(Records contained in a dataset)
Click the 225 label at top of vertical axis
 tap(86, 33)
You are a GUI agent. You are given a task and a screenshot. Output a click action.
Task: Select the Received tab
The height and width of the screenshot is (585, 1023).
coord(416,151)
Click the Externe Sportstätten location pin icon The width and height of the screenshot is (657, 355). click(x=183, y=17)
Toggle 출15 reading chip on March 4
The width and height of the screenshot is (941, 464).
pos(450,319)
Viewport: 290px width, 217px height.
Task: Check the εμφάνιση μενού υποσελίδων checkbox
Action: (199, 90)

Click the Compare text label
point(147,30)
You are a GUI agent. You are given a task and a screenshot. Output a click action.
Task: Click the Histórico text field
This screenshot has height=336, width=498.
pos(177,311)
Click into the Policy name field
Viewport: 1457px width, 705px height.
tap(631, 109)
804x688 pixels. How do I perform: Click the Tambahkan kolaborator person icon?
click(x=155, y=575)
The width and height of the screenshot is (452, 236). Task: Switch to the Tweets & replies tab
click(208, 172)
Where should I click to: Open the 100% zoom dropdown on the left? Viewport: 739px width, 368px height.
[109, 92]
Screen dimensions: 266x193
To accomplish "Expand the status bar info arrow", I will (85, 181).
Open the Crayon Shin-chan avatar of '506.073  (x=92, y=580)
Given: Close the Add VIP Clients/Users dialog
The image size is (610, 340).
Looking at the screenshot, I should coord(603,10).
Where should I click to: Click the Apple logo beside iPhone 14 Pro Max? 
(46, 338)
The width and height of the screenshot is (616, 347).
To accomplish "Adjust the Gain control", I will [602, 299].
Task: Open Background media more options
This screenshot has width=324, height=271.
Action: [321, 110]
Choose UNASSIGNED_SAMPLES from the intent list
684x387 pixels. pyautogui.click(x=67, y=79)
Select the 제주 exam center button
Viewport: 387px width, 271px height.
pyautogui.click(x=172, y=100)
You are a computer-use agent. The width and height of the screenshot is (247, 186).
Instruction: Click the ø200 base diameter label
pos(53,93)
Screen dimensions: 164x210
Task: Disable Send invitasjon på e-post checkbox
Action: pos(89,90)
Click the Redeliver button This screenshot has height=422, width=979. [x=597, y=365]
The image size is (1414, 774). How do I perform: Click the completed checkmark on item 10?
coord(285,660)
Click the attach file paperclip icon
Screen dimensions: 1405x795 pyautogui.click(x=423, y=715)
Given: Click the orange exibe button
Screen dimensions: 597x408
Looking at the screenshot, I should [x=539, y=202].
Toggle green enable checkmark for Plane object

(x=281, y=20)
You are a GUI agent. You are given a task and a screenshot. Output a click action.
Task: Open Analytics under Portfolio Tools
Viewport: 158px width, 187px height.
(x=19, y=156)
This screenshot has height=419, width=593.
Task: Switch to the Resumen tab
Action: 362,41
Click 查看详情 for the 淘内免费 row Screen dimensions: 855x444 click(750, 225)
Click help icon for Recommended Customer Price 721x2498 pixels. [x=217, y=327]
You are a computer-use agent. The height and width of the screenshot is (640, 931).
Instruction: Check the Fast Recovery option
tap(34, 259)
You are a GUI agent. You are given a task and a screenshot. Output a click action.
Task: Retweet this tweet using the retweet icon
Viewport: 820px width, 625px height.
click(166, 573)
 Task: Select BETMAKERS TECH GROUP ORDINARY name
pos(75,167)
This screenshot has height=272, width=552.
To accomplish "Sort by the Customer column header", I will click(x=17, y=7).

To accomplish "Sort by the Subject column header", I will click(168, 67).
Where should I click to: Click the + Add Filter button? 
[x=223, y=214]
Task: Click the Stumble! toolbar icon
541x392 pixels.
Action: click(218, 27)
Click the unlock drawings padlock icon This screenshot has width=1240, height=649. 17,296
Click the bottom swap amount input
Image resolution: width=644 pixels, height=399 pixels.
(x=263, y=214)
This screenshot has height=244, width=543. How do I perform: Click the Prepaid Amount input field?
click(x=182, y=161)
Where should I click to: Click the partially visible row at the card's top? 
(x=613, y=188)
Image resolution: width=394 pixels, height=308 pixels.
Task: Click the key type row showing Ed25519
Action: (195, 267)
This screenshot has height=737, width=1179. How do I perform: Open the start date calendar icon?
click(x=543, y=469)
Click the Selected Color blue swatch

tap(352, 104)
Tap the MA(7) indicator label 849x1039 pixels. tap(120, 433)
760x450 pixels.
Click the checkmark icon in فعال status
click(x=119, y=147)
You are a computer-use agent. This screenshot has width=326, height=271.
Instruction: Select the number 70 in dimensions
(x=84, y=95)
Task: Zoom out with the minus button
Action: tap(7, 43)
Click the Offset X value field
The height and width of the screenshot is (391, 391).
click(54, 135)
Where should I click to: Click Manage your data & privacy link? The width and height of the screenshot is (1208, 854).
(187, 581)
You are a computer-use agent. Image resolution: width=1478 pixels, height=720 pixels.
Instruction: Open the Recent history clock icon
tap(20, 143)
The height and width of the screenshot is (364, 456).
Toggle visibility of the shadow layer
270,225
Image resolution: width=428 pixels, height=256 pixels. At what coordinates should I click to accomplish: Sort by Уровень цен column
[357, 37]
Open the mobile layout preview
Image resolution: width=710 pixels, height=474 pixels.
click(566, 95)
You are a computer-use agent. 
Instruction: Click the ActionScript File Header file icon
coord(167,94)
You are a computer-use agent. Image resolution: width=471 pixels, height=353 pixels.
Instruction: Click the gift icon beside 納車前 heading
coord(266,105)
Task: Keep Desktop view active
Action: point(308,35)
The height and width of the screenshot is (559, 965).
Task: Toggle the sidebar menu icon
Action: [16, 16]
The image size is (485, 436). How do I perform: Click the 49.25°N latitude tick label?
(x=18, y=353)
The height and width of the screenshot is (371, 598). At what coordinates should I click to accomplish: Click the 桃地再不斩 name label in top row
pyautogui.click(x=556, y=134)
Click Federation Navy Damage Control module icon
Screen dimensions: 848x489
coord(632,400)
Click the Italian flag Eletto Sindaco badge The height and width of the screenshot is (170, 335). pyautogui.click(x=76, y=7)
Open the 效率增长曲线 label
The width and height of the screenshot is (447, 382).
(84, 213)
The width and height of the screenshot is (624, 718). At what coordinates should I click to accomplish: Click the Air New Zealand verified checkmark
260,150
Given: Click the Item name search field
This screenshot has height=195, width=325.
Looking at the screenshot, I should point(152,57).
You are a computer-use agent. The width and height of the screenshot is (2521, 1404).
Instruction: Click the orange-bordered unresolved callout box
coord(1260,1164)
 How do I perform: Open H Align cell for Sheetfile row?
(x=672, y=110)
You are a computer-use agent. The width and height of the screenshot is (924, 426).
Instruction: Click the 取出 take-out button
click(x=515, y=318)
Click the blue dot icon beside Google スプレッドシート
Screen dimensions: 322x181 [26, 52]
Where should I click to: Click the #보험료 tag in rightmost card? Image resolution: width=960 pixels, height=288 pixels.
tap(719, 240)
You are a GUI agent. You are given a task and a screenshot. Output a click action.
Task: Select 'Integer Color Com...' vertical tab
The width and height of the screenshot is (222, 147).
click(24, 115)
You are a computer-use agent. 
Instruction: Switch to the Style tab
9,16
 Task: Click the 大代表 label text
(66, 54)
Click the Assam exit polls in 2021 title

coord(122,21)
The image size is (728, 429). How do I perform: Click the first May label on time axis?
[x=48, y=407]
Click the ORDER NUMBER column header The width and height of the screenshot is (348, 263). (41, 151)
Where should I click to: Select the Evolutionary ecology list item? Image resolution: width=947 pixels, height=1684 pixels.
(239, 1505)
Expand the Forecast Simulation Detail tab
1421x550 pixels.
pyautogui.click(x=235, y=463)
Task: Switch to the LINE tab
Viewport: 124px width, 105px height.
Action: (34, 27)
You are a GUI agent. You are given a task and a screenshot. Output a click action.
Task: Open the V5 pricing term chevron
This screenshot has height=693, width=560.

- **The task**: Show every line from the entries above in which "computer" appears.

- **Answer to this exercise**:
You are a computer-use agent. The width and height of the screenshot is (247, 186).
You are a computer-use agent. The height and width of the screenshot is (640, 931).
You are a computer-use agent. This screenshot has width=326, height=271.
You are a computer-use agent. Image resolution: width=1478 pixels, height=720 pixels.
You are a computer-use agent. 
You are a computer-use agent. Image resolution: width=471 pixels, height=353 pixels.
You are a computer-use agent. The width and height of the screenshot is (2521, 1404).
You are a computer-use agent. The width and height of the screenshot is (924, 426).
You are a computer-use agent. 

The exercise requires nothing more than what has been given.